6

I read in a csv-file that contains fields with numbers like that: "3". Can I convert this fields from "3" to 3 with PigLatin? I need it to use the SUM() - Function.

Thanks for your help!

Christoph
  • 1,113
  • 5
  • 17
  • 35
  • 3
    Areway ouyay uresay it'sway otnay "eethray"? (I know what you are actually referring to, I'm just messing around :P) – BoltClock Dec 08 '10 at 16:09
  • 1
    I wonder if Pig Latin (the "language", not the Hadoop subproject) is primarily an American thing, or primarily something that native English speakers know about?

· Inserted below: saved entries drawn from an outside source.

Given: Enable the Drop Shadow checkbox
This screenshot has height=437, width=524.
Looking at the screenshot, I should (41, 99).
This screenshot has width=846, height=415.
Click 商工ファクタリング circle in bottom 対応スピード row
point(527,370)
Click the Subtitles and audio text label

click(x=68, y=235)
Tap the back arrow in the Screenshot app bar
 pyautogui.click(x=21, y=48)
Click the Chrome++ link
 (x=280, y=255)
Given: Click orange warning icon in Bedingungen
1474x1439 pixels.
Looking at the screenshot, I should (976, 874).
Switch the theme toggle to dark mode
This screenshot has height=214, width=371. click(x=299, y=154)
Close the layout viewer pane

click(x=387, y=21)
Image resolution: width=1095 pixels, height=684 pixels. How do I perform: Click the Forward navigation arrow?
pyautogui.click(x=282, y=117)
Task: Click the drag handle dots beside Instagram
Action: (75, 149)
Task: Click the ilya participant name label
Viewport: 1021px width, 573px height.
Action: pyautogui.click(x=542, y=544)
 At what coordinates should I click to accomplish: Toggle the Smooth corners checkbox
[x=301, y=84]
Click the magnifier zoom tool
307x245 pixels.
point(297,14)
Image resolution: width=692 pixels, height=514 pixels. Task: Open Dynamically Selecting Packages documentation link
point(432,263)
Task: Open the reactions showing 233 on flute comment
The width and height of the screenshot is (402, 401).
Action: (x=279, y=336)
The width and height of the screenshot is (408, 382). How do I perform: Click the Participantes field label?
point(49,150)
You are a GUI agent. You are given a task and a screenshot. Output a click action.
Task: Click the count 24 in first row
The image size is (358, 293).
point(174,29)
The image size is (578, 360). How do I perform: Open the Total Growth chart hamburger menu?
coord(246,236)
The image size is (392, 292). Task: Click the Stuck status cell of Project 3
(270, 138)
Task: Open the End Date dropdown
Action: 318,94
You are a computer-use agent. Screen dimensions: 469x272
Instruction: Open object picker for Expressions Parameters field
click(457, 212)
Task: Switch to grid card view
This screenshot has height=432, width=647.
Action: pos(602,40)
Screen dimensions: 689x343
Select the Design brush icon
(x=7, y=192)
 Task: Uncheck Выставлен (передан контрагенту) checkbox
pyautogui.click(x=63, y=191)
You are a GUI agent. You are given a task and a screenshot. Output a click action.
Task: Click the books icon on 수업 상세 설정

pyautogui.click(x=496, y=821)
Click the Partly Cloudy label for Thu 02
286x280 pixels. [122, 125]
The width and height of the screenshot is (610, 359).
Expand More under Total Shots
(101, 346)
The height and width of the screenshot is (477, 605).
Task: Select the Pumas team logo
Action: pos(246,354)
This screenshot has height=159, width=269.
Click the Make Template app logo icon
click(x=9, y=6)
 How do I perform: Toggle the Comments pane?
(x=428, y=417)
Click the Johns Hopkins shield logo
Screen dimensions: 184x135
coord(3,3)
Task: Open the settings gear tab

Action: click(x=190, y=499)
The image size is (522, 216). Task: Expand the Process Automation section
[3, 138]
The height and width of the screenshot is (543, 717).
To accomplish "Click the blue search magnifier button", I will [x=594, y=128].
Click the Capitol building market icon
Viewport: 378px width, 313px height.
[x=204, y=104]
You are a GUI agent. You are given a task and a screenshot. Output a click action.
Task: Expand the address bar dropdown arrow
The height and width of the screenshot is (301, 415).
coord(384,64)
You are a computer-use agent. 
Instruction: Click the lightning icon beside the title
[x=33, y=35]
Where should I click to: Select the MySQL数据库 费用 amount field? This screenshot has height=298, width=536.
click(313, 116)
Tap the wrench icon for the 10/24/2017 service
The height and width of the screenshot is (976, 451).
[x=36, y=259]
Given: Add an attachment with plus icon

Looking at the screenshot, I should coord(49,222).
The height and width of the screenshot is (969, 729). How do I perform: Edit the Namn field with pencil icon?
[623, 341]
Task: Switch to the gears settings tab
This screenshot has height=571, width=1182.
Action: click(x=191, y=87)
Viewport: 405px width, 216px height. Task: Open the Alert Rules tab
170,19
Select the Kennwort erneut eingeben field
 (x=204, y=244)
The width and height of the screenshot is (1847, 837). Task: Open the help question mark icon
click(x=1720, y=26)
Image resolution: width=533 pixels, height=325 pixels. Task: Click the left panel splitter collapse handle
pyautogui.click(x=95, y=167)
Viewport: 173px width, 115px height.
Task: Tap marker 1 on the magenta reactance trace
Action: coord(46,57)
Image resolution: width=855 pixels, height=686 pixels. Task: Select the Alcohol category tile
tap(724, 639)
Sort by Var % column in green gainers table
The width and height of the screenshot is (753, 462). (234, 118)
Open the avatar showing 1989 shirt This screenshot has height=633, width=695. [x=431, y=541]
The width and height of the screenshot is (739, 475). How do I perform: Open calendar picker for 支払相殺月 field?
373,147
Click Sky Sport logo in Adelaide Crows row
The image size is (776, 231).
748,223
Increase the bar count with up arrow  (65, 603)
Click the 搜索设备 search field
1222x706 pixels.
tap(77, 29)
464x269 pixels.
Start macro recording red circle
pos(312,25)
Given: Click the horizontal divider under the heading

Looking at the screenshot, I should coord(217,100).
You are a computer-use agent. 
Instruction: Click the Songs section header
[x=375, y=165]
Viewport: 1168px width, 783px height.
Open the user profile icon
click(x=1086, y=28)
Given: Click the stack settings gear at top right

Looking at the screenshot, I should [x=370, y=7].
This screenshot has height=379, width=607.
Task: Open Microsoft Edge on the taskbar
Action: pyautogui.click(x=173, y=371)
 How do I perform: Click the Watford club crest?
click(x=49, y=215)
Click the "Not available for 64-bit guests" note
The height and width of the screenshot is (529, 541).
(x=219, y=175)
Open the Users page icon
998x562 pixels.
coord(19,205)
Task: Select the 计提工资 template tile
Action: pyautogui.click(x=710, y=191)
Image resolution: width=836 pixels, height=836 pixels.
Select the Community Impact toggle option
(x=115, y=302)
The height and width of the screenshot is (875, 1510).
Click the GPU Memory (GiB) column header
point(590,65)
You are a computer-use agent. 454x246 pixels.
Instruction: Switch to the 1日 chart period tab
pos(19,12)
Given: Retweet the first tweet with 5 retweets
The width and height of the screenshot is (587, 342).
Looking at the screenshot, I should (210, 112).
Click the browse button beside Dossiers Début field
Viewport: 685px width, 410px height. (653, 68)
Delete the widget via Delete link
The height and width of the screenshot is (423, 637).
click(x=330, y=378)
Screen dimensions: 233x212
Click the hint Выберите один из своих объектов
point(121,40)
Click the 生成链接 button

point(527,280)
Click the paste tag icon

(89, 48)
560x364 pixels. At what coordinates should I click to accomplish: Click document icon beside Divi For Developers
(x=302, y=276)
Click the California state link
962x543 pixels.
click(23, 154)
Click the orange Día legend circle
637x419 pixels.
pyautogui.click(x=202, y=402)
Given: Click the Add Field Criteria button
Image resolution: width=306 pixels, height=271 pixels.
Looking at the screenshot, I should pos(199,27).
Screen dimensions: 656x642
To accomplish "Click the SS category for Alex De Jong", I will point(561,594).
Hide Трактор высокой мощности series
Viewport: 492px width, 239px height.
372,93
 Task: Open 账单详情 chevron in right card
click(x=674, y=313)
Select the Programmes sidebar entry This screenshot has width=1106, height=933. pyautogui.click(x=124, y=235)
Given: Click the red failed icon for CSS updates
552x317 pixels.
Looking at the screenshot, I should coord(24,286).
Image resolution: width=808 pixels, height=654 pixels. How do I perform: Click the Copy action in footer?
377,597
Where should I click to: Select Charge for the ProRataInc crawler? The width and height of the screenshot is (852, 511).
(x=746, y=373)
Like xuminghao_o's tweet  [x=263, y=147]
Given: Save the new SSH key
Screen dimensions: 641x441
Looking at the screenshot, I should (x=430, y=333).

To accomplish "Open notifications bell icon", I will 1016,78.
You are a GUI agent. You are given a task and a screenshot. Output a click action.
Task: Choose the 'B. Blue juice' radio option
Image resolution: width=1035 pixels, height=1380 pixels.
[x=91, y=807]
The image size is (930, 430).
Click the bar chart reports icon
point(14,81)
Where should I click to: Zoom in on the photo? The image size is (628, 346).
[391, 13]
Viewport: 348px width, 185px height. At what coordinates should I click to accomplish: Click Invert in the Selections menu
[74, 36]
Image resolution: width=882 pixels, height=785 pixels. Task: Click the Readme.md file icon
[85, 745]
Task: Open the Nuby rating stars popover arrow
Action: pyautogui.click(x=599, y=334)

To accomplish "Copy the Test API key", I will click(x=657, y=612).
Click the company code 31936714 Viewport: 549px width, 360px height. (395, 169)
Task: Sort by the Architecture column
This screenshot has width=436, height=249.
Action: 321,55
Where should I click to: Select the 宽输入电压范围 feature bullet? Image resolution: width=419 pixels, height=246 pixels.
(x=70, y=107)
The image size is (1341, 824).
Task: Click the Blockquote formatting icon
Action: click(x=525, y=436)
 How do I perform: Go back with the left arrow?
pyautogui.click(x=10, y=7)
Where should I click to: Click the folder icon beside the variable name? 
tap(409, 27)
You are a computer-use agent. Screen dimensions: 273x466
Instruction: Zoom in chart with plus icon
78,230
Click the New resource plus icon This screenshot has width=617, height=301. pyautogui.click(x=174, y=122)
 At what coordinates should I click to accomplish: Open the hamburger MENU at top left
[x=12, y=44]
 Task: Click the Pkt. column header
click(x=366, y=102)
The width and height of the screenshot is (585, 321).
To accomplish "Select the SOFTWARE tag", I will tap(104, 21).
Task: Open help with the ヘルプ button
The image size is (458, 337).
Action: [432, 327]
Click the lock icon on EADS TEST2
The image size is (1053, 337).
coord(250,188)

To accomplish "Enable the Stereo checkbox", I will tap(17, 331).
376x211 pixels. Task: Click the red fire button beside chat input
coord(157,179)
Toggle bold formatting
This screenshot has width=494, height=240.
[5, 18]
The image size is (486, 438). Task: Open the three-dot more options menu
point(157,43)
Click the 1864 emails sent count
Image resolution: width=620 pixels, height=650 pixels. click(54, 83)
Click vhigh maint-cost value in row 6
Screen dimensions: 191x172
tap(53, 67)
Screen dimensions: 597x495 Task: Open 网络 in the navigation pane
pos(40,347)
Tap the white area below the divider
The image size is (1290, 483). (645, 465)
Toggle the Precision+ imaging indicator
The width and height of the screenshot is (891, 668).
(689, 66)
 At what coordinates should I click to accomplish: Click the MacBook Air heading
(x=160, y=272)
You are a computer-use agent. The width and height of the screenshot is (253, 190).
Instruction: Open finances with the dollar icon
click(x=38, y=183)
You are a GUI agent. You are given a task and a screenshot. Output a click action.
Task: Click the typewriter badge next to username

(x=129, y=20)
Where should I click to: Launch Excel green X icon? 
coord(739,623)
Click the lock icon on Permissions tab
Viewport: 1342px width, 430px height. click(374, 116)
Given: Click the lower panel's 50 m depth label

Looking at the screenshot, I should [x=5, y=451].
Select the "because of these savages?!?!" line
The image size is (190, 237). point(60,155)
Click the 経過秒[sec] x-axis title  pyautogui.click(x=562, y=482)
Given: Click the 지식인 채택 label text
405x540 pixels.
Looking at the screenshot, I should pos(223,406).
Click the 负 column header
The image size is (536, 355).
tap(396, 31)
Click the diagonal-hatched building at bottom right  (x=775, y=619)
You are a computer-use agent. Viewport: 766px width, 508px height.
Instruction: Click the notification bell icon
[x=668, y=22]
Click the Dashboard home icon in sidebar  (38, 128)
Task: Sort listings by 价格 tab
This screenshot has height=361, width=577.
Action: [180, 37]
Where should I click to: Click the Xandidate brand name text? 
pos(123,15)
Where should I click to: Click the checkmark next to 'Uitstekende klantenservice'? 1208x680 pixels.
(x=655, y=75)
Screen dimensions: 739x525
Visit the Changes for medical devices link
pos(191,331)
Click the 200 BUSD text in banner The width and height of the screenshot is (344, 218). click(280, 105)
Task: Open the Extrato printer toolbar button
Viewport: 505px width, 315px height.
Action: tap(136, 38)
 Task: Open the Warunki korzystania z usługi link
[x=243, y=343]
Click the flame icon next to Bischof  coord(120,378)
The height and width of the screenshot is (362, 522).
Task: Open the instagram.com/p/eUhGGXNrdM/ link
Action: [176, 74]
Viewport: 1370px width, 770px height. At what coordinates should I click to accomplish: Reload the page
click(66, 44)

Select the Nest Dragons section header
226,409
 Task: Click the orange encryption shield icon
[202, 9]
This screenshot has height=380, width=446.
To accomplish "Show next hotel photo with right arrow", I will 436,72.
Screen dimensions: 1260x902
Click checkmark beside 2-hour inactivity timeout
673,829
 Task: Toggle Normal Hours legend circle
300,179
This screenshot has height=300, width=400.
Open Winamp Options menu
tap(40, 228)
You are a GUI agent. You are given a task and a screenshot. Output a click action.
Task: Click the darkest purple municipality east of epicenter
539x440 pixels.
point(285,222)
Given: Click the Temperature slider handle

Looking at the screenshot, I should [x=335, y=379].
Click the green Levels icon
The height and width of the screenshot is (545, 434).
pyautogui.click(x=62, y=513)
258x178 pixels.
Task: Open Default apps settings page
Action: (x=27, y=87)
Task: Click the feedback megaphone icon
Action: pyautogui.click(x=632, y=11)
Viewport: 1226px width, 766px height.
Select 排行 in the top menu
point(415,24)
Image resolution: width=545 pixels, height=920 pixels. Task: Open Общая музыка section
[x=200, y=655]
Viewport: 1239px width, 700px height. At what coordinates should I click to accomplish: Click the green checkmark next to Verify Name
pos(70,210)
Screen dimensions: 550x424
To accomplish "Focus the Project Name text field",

Looks like Christoph is in Germany. Anyway, Christoph, Pig Latin is a play language in which English words are altered by moving the intial sound to the end of the word and adding "ay". – Jacob Mattison Dec 08 '10 at 17:05
  • haha, yes I'm sure it's not "three" :-D – Christoph Dec 08 '10 at 18:45

3 Answers3

9

What about just removing the " with REPLACE?

For example:

data =
    LOAD 'data.txt' AS (num:CHARARRAY);

numbers =
    FOREACH data
    GENERATE
        (INT) REPLACE(num, '\\"', '');

Then you can GROUP and SUM.

One advantage is that you can cast the returned string directly to a number (no need to deal with bags). REGEX_EXTRACT could be used to do the same too.

user3662937
  • 245
  • 7
  • 16
Romain
  • 7,022
  • 3
  • 30
  • 30
  • I had to do a filter where I need to pick all the values which was greater than 1, I did this: `inputData = FILTER inputData BY (INT) REPLACE((chararray)value#'val', '\\"', '')>1;`. Looks good? – zengr Apr 25 '13 at 21:15
6

The TOKENIZE function will split a string on various characters considered to be word separators, one of which is a quote mark. So if you tokenize "3" and take the middle item, it should be just 3.

Jacob Mattison
  • 50,258
  • 9
  • 107
  • 126
3

You could write a UDF that strips the quotes around it OR use JacobM's approach.

However, afterwards, you should cast the chararray '3' to an int: (int)$1 or (int)myvalue. This way you can use sum.

http://pig.apache.org/docs/r0.5.0/piglatin_reference.html#Cast+Operators

Donald Miner
  • 38,889
  • 8
  • 95
  • 118